Multibody simulation presented in this paper is based on commercial software. The biggest unknown is the muscle control system implemented in LifeMOD. LifeMOD uses the PID control mechanism to compute muscular forces, as well as allowing for the introduction of maximum force production constrains for each muscle individually. However, load division between muscles within the same muscle group is calculated through a closed code optimization routine. The muscle force solver used in the LifeMOD is based on the research conducted by Crowninshield and Brand [42]. While in their study the mathematical model was capable of producing muscle activity patterns in agreement with the observed activity patterns of the muscles determined by electromyography, the LifeMOD muscle force solver still lacks sound validation. For this reason, the strain results presented in this paper represent one possible output for the specific subject and physical activity. As the muscle redundancy problem can be solved in a number of ways, the strain result output can also vary for a single subject. And more research needs to be done in order to specify the upper and lower strain limits, which can be observed at specific bone sites.

In order to obtain strain results for specific motion produced by the test person, muscle forces would have to be reproduced from the experiment in the model. Accomplishing this task is still challenging, as direct muscle force measurement is not feasible without surgical intervention and indirect force measurement based on electromyography has a downside of not always being reliable in terms of electromyography–force relationship [43]. Furthermore, the electromyography signals are not obtainable from all of the muscles, due to difficulties in accessing them. On the other hand, the use of electromyography as an additional input for muscle optimization procedure is a promising technique [44].

Stabilization of the body during walking is another issue that needs to be addressed. At the current development stage, posture stabilization is maintained by applying external forces at the body center of mass by LifeMOD tracking agent. Even though the energy introduced by the external forces to the system is relatively small (1–5 %), those forces do not have any real equivalents. Desirably, they should be replaced by a more sophisticated balancing system, which would utilize only muscles to compensate for any balancing problems. The skeletal model used in the simulation is based on the LifeMOD anthropometric database which is based on US army survey [45]. The model was scaled using the test person anthropometric data and kinematical joint locations. The lower extremities were adjusted with care based on the computed tomography. While the geometrical properties and mass distribution of the femur are as accurate as possible within the used measurement method, the same does not apply for the other parts of the skeletal model that are derived from the database. The use of anthropometric database with scaling instead of detailed subject-specific measurements can lead to errors in the simulated muscle forces and ground reaction force, as is shown in the sensitivity analysis done by Dao et al. [46].

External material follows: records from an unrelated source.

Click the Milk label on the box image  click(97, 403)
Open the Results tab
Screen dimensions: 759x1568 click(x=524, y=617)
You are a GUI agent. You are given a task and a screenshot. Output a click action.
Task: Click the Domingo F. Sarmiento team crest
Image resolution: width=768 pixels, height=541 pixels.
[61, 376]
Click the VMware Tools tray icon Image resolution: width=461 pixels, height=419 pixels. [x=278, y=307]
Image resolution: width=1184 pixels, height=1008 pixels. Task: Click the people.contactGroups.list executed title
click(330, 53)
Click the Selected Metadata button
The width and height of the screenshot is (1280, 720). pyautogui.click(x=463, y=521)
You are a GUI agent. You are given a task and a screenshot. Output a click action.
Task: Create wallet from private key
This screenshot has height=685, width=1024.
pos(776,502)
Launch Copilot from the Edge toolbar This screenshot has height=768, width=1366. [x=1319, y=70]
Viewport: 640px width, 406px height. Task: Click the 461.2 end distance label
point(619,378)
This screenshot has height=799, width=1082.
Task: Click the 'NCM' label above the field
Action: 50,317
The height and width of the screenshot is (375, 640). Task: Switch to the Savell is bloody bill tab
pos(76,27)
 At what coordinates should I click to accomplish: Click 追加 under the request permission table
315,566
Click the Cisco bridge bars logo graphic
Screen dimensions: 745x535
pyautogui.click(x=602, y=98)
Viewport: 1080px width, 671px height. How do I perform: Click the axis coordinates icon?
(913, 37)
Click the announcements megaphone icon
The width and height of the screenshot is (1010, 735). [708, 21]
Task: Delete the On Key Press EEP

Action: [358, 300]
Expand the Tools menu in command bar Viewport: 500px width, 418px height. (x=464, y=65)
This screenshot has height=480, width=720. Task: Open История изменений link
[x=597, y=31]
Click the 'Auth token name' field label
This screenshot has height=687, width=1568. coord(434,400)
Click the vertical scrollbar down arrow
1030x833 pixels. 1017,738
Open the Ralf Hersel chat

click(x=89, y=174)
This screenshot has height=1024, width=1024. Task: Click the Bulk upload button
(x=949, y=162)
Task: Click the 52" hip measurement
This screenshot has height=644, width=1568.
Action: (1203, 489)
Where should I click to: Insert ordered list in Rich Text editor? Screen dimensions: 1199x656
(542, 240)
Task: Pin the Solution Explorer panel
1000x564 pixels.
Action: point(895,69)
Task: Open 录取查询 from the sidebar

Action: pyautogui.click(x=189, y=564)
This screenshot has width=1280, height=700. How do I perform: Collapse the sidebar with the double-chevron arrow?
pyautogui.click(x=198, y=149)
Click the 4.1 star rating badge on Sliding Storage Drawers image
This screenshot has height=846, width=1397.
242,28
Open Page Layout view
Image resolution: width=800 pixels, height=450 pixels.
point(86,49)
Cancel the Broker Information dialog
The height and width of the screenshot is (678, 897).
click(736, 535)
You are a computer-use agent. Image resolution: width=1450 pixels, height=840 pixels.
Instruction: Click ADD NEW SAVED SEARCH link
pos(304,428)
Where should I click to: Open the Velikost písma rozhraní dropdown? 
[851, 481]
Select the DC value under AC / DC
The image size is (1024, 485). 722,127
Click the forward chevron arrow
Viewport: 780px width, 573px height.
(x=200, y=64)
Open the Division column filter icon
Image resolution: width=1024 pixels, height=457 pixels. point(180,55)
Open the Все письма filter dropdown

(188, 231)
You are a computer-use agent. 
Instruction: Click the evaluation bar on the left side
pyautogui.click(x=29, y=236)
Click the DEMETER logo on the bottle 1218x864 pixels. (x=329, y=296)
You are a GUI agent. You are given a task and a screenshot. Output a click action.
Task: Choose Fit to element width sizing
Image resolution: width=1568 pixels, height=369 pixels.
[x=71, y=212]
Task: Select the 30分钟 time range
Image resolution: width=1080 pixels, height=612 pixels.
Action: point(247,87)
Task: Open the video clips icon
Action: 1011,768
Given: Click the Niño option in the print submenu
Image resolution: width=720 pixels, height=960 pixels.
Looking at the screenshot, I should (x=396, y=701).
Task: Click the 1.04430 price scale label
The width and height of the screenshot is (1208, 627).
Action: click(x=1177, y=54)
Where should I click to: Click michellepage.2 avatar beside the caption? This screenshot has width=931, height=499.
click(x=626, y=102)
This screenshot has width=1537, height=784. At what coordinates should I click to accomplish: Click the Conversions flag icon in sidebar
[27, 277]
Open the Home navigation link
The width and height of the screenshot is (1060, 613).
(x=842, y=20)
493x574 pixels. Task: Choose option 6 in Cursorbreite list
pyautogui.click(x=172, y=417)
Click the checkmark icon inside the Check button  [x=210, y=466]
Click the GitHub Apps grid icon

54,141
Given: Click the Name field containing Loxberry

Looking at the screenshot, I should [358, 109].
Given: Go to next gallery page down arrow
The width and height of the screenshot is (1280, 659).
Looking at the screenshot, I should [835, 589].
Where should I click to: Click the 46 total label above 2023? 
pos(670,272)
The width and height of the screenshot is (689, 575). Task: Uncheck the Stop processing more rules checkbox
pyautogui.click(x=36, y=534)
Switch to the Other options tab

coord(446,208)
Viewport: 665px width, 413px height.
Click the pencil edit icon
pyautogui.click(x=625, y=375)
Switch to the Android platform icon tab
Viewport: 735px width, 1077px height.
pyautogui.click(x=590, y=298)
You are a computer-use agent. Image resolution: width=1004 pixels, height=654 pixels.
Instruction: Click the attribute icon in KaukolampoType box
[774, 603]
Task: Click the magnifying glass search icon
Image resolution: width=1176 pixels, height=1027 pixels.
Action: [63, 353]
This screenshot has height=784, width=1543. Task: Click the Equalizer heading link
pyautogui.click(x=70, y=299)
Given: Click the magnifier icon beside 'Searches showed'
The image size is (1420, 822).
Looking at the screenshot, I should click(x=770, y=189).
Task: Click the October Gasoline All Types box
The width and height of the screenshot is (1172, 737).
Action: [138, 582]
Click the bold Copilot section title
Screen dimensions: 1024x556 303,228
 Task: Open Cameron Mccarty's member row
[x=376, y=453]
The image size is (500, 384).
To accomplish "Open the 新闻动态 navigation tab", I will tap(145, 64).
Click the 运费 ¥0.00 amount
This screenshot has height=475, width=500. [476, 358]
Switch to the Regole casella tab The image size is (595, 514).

Future investigations will be directed towards alleviating the limitations of the currently presented models. In addition, establishing a suitable link between the two models presented in the paper will allow studying the effects of the loading direction, protective nature of the soft tissues, and contact surface materials by utilizing the contact forces calculated when using the multibody model as an input in the detailed finite element model of the femur. Eventually, after careful validation of the models and the approach, this procedure could be used to estimate the strains and stresses occurring in the whole hip area under different falling down scenarios and to develop protective equipment for elderly people to prevent bone fractures.